Nunaaluk: A Forgotten Story resurrects the story of a group of resourceful, independent Inuit who lived on Cape Hope Island (Nunaaluk, they called it–the big island) and got along well with their Cree neighbours in southeastern James Bay. They were forced to abandon their beloved island home when the government relocated them north to Kuujjuarapik (Great Whale River) in 1960. The film features Mini Aodla Freeman; George Kudlu; the late Arctic photographer Fred Bruemmer; and Elizabeth Mark Maiczan.
The response to the film has been heartwarming! Here are excerpts from a few viewers’ email messages:
“How moved I was by your film. The quiet of it, the ‘listening’ sense of the film allowing the story to unfold with such truth and humility. I was riveted from the beginning by the voiceover narration of Mini [Aodla Freeman], as the landscape flowed behind her words and the subtitles. And then, as the boat came to shore, it felt like we were entering eternal time as her memories made a lost way of life live again.” C.
“I was so taken by your vision and craft. Everything in the movie resonated so strongly with my whole being.” A.

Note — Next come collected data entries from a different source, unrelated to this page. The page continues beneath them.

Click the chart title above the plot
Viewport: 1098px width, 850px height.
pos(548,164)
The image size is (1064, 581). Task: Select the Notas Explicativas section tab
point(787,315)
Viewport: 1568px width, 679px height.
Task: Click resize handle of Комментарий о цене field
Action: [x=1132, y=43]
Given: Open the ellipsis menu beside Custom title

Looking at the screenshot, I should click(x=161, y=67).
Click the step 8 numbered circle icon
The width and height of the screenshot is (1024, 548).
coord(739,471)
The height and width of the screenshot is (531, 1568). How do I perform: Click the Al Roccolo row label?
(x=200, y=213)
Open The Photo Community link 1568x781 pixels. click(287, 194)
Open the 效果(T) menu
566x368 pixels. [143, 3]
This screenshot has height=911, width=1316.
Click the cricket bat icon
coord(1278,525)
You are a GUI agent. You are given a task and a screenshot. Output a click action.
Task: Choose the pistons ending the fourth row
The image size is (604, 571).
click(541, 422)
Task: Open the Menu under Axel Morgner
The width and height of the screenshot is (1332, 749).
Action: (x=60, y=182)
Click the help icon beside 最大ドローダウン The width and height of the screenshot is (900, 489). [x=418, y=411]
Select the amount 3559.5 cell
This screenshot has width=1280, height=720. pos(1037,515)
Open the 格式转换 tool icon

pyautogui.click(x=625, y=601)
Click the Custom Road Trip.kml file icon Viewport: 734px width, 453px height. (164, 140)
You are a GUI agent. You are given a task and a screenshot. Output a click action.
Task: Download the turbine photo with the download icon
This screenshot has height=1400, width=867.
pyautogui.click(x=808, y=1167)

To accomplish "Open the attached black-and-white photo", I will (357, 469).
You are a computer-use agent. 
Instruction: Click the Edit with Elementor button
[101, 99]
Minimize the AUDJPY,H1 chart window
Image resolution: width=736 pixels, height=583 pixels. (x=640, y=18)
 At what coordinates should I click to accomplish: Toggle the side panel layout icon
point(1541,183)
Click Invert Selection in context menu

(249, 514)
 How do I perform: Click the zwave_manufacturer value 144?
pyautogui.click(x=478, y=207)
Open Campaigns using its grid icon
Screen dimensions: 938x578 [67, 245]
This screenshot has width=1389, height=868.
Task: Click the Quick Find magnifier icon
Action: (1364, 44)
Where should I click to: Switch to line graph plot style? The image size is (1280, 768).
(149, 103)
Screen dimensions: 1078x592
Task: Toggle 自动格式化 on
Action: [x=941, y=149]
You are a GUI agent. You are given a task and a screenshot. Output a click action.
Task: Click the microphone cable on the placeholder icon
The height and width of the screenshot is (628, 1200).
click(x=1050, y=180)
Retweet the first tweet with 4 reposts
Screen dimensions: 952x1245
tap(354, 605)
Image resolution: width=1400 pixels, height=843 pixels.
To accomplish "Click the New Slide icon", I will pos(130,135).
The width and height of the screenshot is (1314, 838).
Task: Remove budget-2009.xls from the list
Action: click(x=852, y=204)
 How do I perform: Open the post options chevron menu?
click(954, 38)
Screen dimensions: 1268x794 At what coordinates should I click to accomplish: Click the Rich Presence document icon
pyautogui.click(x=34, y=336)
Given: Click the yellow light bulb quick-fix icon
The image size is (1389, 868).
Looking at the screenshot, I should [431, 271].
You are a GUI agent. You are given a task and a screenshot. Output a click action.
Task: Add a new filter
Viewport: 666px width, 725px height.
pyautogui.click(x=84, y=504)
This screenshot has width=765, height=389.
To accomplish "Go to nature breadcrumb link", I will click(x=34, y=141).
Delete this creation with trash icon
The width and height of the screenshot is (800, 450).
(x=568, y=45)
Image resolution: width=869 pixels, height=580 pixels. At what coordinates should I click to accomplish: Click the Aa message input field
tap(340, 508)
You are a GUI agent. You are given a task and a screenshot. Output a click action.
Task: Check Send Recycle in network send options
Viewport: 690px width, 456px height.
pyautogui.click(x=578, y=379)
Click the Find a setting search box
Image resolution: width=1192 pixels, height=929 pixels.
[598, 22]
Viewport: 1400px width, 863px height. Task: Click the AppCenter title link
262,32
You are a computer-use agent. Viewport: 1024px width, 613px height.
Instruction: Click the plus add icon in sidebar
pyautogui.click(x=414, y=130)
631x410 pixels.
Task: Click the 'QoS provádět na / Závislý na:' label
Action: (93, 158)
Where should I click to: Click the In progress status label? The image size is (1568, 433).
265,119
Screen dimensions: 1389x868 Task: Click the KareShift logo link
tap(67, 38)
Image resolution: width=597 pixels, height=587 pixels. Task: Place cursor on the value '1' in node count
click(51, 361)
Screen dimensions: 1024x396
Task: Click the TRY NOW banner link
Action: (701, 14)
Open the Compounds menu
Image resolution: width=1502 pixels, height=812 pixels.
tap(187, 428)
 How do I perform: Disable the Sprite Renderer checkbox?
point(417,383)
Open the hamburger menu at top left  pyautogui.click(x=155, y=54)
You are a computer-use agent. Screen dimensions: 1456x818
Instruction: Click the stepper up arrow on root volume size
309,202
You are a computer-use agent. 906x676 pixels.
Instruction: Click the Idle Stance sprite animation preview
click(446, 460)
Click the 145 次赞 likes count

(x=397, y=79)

“The film is so creative, from weaving in Fred Bruemmer’s memories of George Weetaltuk and the lasting impact that relatively brief encounter had on him, to Mini Freeman’s and George Kudlu’s poignant memories about Nunaaluk. The filming is just superb, surely leaving no doubt in viewers’ minds that Cape Hope [Nunaaluk] really is a very special place. I will watch Nunaaluk many more times for sure.” M.
“You did a wonderful little film; I was smitten during the whole thing by the beauty of this story and by the quality of images and moments created by your video.” C.
“[We] felt very privileged to attend the showing of your video and hear firsthand the reflections and memories of Mini and George, who are such an important part of this story. Their love of Cape Hope, their courage, and the skills they were able to impart to the Cree was very meaningful. The fact that these two communities, Cree and Inuit, once sworn enemies, learned to cooperate and respect one another is a lesson for all of us.
“Your film was also photographed with great sensitivity and aesthtic taste. Congratulations. You and Niels obviously have great empathy with these people. How sad that Fred Breummer passed away on the very day this film was shown to the public for the first time. His legacy will live on in the memory of the aboriginal people whose lives he touched, and in his photography.” J.
“It was a pleasure to meet you and see your perfect little film. It really was just right.” I.